Eolas files motion to enjoin IE

Eolas Technologies on Monday filed a motion to permanently enjoin Microsoft's distribution of its Internet Explorer browser amid a flurry of court filings by both sides in the pivotal patent infringement case.

Eolas, the sole licensee and sublicensor of a browser plug-in patent owned by the University of California, asked the U.S. District Court in Chicago for an injunction against distributing copies of IE capable of running plug-in applications in a way the Eolas patent covers. "If they're not going to pony up and take a license under the patent, then they shouldn't be using it," Martin Lueck of Robins, Kaplan, Miller & Ciresi said in an interview. The Eolas patent infringement victory has rattled the Web since it was handed down in August. In its verdict, a jury found that Microsoft's IE browser infringed on an Eolas patent that describes how a browser opens external applications of the type Macromedia, Adobe Systems, RealNetworks, Apple Computer, Sun Microsystems and many other software providers produce. Microsoft and the plug-in vendors aren't the only ones who are losing sleep over Eolas.

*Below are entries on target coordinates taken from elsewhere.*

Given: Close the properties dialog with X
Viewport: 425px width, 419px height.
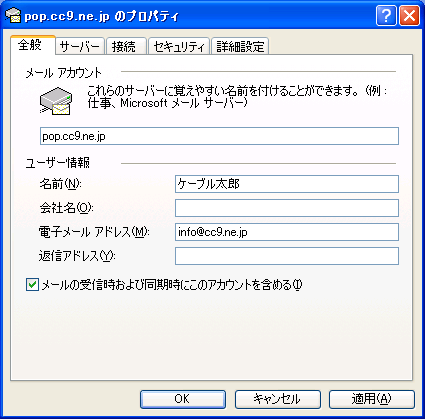Looking at the screenshot, I should (409, 15).
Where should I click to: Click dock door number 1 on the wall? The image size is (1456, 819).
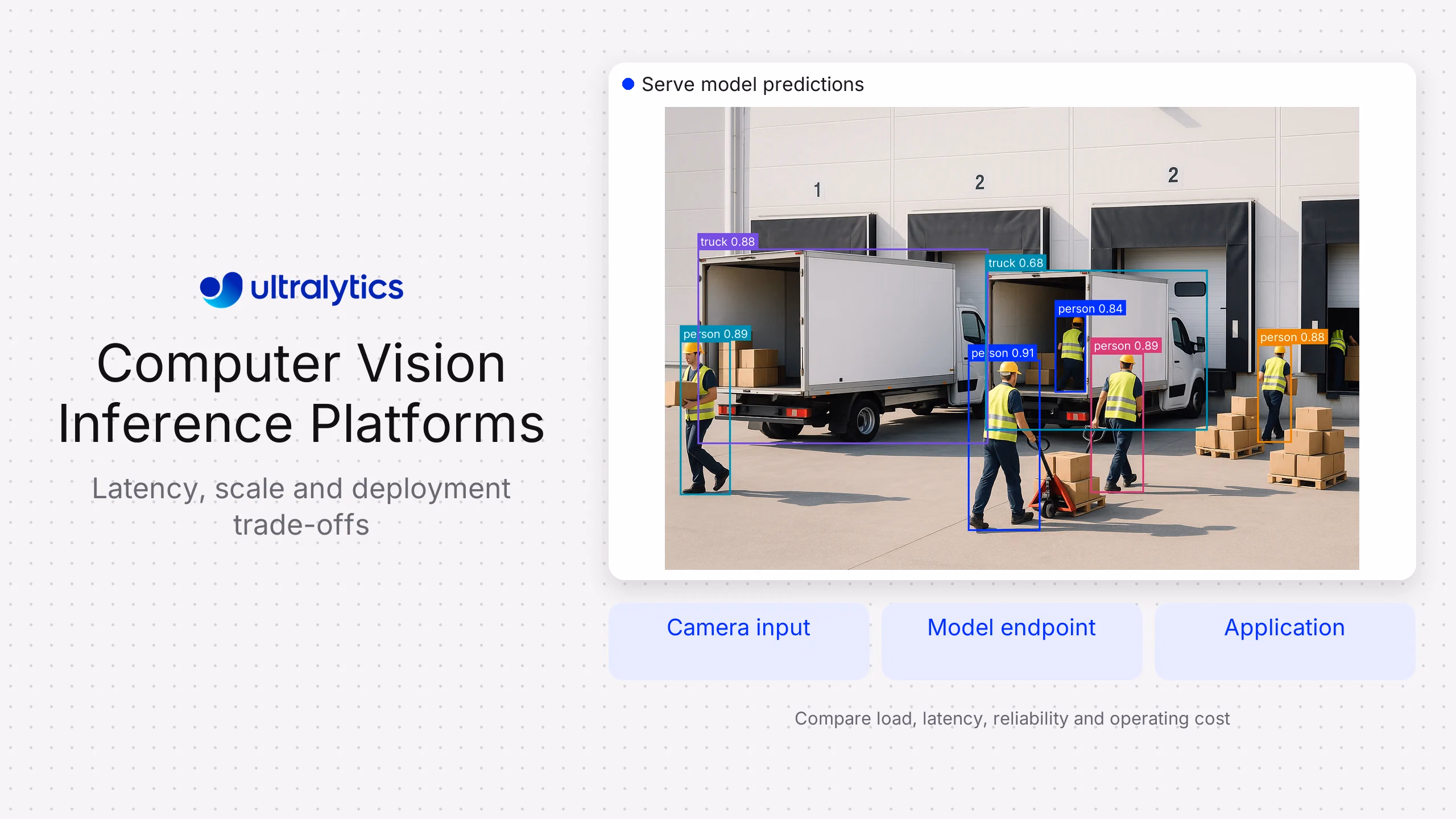coord(817,189)
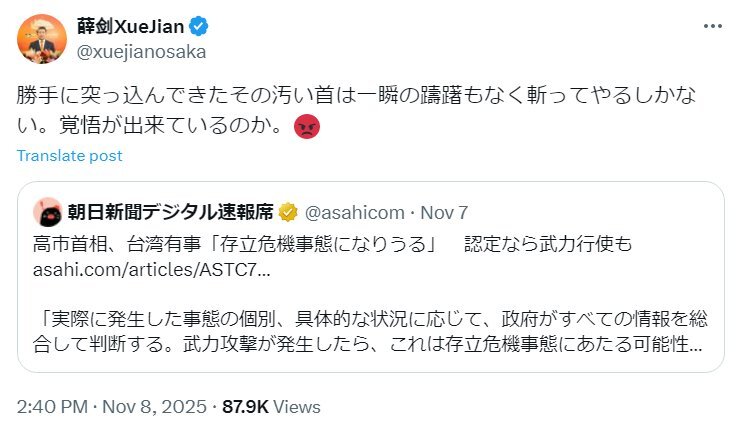Click Translate post
Screen dimensions: 741x425
pos(69,156)
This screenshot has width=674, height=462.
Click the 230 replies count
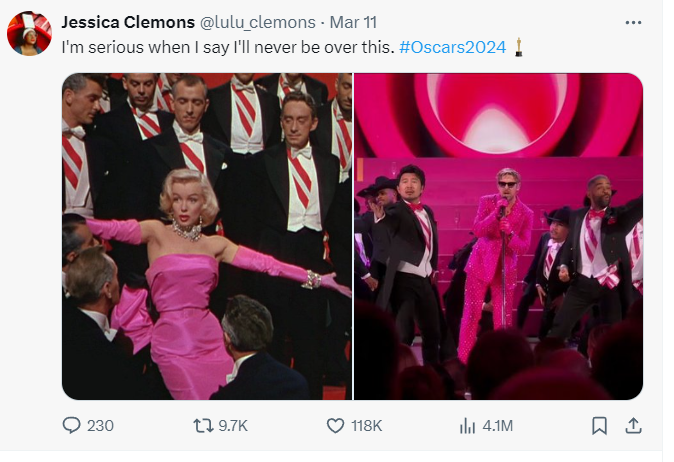pos(100,426)
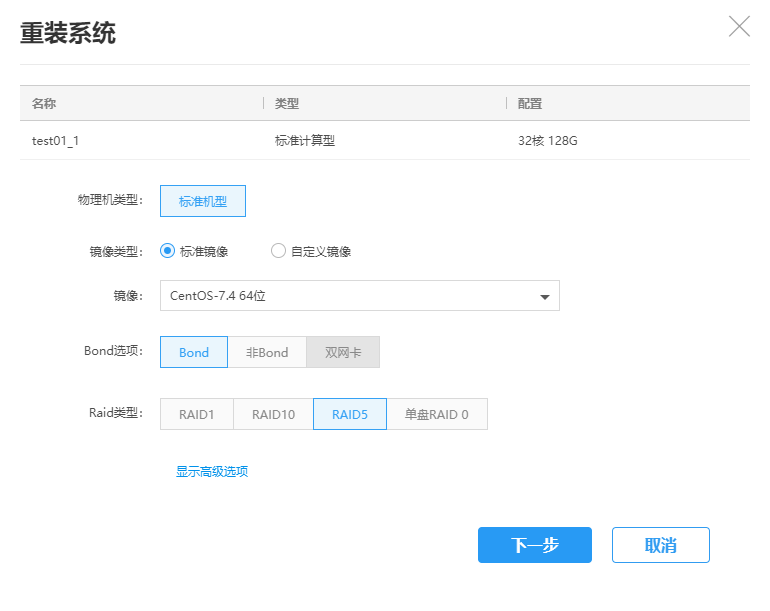The width and height of the screenshot is (770, 611).
Task: Choose RAID10 as the Raid type
Action: (x=273, y=414)
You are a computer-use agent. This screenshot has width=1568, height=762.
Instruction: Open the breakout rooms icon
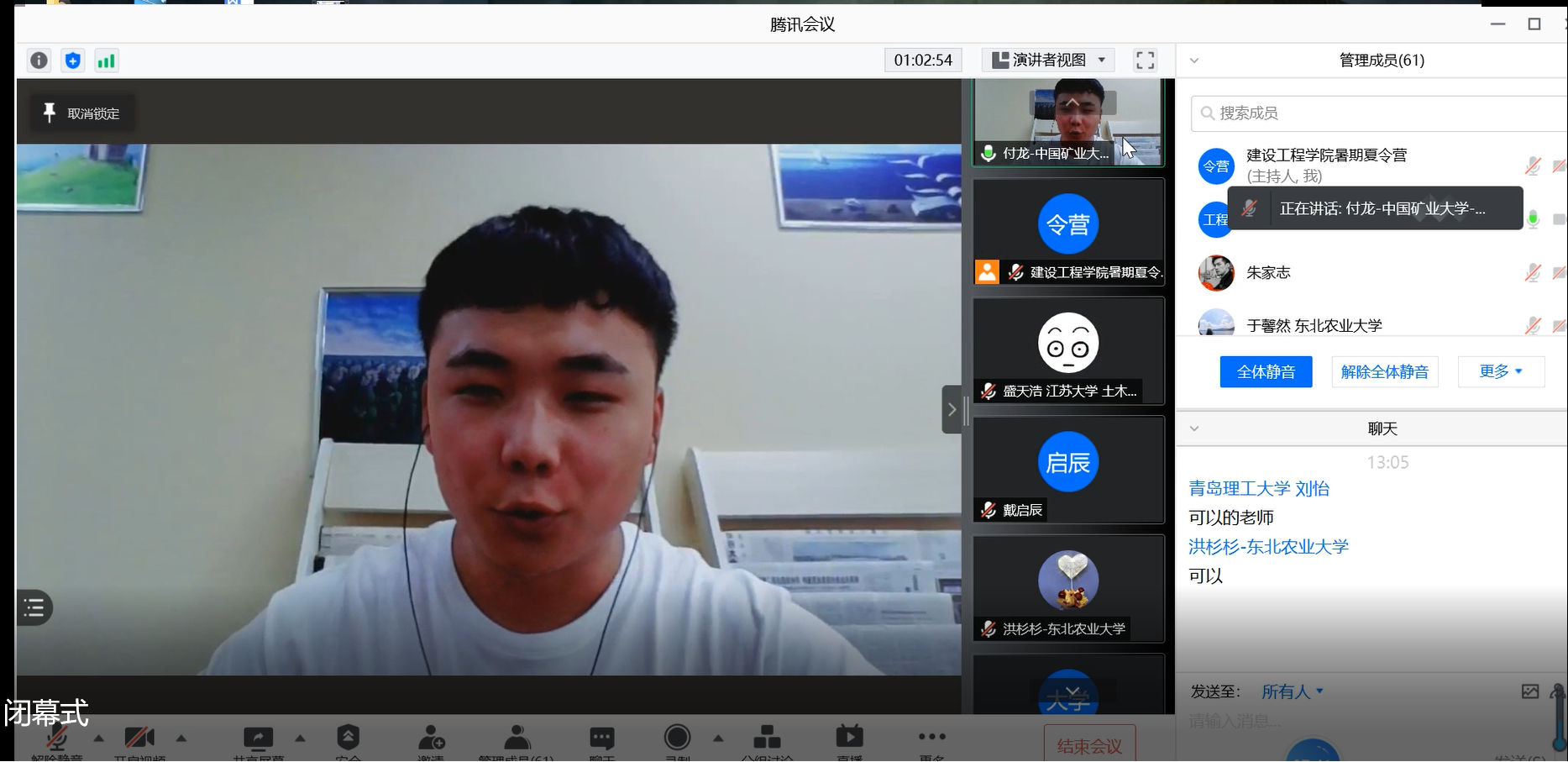766,738
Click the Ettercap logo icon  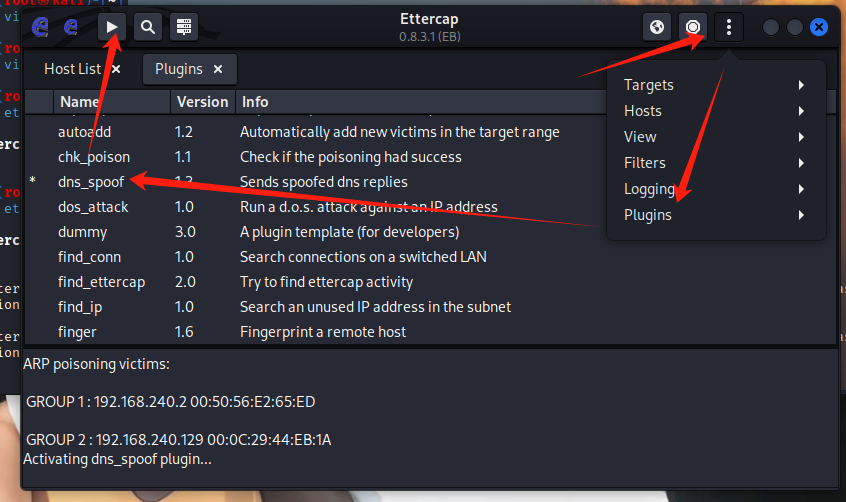coord(40,27)
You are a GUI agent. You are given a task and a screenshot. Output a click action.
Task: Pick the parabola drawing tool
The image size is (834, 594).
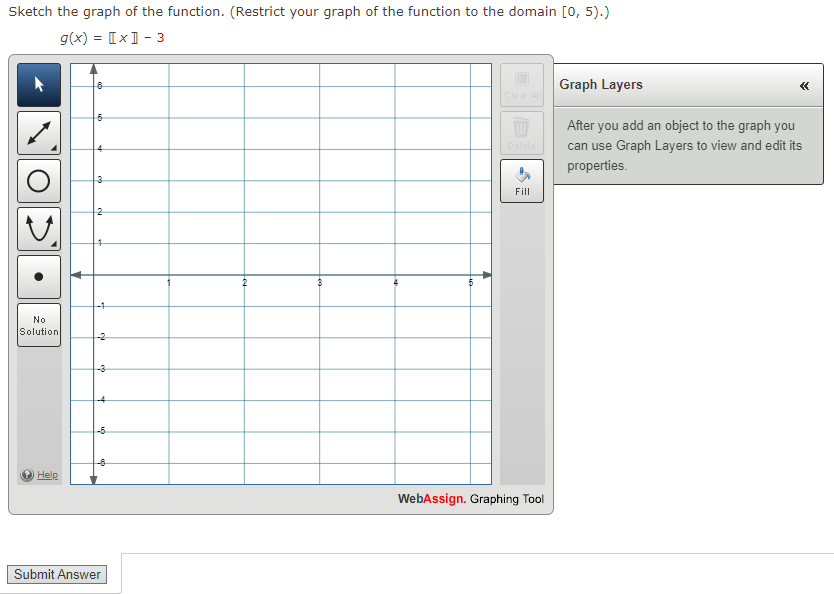click(x=38, y=229)
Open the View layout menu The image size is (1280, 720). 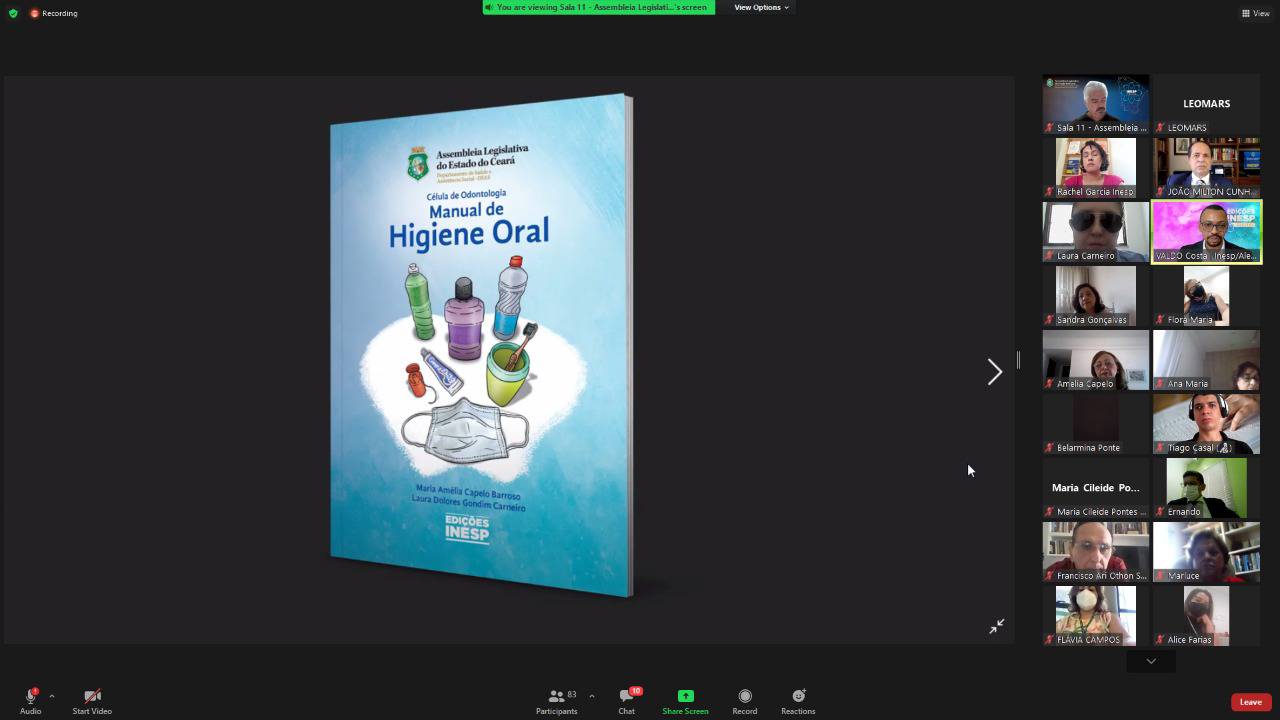[1255, 13]

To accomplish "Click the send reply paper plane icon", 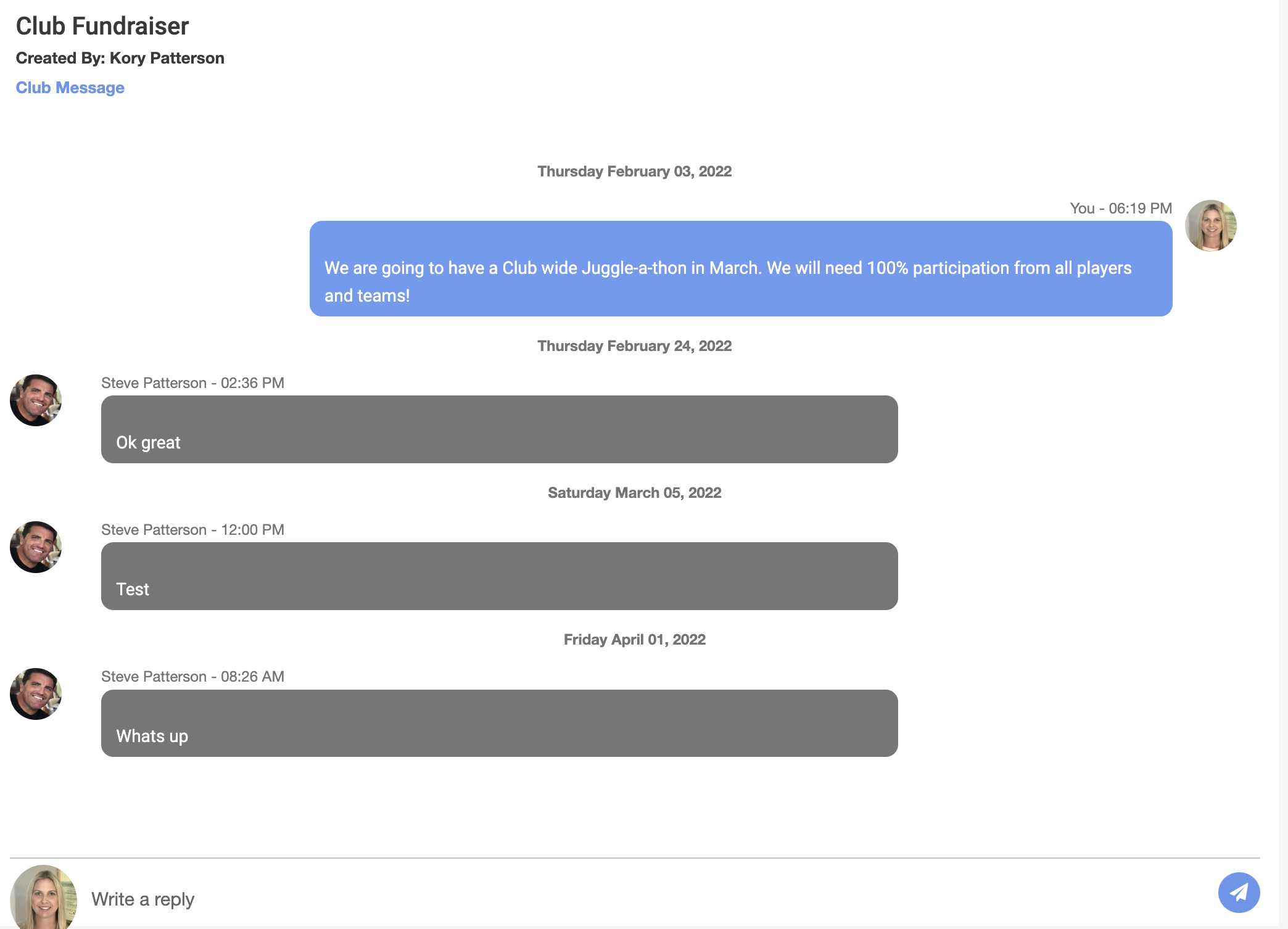I will pos(1239,893).
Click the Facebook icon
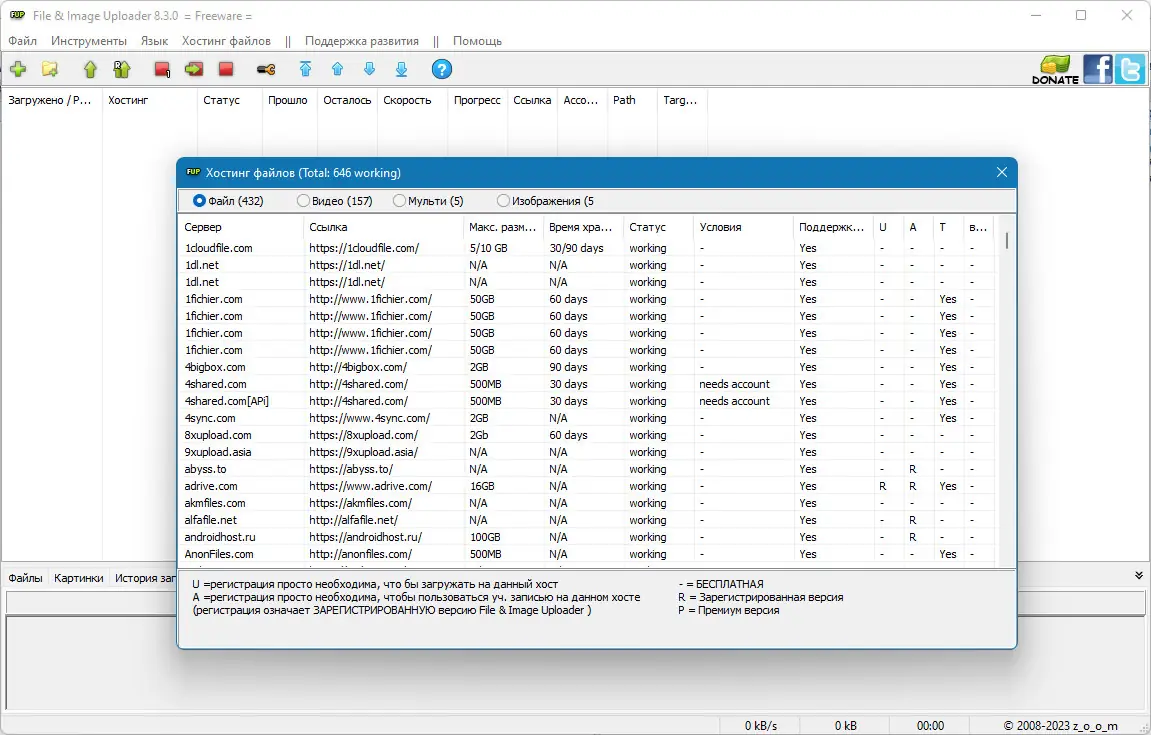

Web developers face the possibility of having to significantly rewrite their pages or strip them of commonly used technologies like Macromedia's Flash. And other browser makers, including Opera Software and two open-source development projects relied upon by companies like Hewlett-Packard and Apple, also face an uncertain future in terms of their plug-in technologies. Lueck said Eolas would still permit Microsoft to distribute IE as is, as long as it's being used in conjunction with an application provider or a corporate intranet that has an Eolas plug-in license. So far, Eolas has not granted any such licenses. Lueck also noted that, should the motion be granted, Microsoft still could distribute IE with the plug-in capability disabled. Microsoft said it is well on its way to side-stepping both the patent and a potential injunction with an IE alteration it previewed Monday--a version it expects to introduce early next year.